When I was a young student in primary school, I remember I was in the sixth grade in a primary school and we lived out in the country, because the War had threatened and my parents felt that we should move out to the country for making it a little bit safer for the children.

And it was terrible times, it was difficult, the Depression was still on and that. But, anyway, we moved out and finally my father couldn’t afford the…

We moved out to a place called Brentwood and then Hicksville. And these were little towns, and they were quiet little towns and nothing really happened except life. And we grew up for a few years in this kind of an environment. And I had gone to Saint Ignatius School and made a lot of friends, and everything was going fine, as it should go.

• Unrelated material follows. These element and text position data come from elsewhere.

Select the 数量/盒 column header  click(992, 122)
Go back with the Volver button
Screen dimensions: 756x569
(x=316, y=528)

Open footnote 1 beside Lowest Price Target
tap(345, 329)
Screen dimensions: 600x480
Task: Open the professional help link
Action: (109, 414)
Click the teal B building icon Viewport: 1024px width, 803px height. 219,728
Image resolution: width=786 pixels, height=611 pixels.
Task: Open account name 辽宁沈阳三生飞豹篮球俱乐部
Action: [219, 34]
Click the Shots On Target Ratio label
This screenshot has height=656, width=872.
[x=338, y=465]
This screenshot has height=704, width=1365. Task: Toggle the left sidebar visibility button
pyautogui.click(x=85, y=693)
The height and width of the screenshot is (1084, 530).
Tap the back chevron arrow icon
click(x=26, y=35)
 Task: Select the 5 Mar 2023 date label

And, all of a sudden, we found that my father could no longer afford the train fare, because his job was still as a clerk on Wall Street and there was nothing going on Wall Street yet.

Anyhow, we moved back into Brooklyn, into a working class, a very tough working class, neighbourhood. On one side we had black people who were moving up from the south and were even poorer than we were. And on the other side we had Jewish people who had come from Russia and from Germany to escape what was happening in Germany. And then in the middle was this little Irish/Italian section.

Well, it was terrible for me, because they had a different way in Brooklyn of how you approach people. But one of the ways was that you’re harsh and you don’t accept newcomers and you’re defensive. And more than that, I was also, I had lost all my friends and everything.

So I began my usual, whenever I get into that situation what I do is I pout. You know? You know how kids pout? You think it’s not serious, but sometimes it’s very serious. They’re not going to … Just looking out the window and …

My mother kept saying, “Well, what’s wrong with him? What’s wrong with him?” you know.

And my father kind of knew, I think, so he took me out. And every time he came home from work, he’d take me for a walk in the neighbourhood.

Now what happened in the neighbourhood was wonderful, because we went from the Irish section, to the Italian section, to the Jewish section, to the black section, and to even the Armenian section, if you would believe it. There were about twenty-five different small neighbourhoods with all the people in the world there.

And each time we would walk around, he’d explain it. He’d say, now these people come from such-and-such a place, and to top off his little lesson, he would buy whatever was featured.

If we went to Chinatown, he would buy chicken chow mein and we’d have that. And then if we went to the Russian section, we would have some kind of rich Russian pastry. And if we went to another section, we would have whatever that section had. And in the meantime, he’d explain.

All of a sudden, I began to feel like I was at home. And I recognised that my father had made this journey before me, because he too was an immigrant. And he came to a very harsh world and managed to somehow to cope and make it his home and give his love to it. And it dawned on me that this is what he’s trying to teach me.

And finally, I, too, because of the walks and because of him explaining things, he was driving back the fears that I had and I made new friends and gradually Brooklyn became even more important in my life than Hicksville ever could have.

I tell you this story, because there are people all around you who are alienated, afraid, they’re not acceptable maybe. Maybe it’s their own fault. We make judgments about them. And they’re walking. They all need someone like my father.

And I think this is what Mark is saying.

He’s saying, yes, Jesus reaches into the depths of the hearts of people who feel that they’re totally alone and isolated, they have nowhere to turn.

But what he does is, bringing us out and giving us a new way of looking at things, and giving us his peace and giving us his joy.

He doesn’t expect us to sit there and become like the others were.

He expects us to understand that this is the way God Himself reaches out to others.

Because if we do not reach out to the others, who in God’s name will?

So the message that Mark is saying is: yes, the Messiah has come; yes the Messiah cures; yes, the Messiah breaks down all barriers; and yes, you, in your neighbourhood, in your family, in your world, you are the messiah.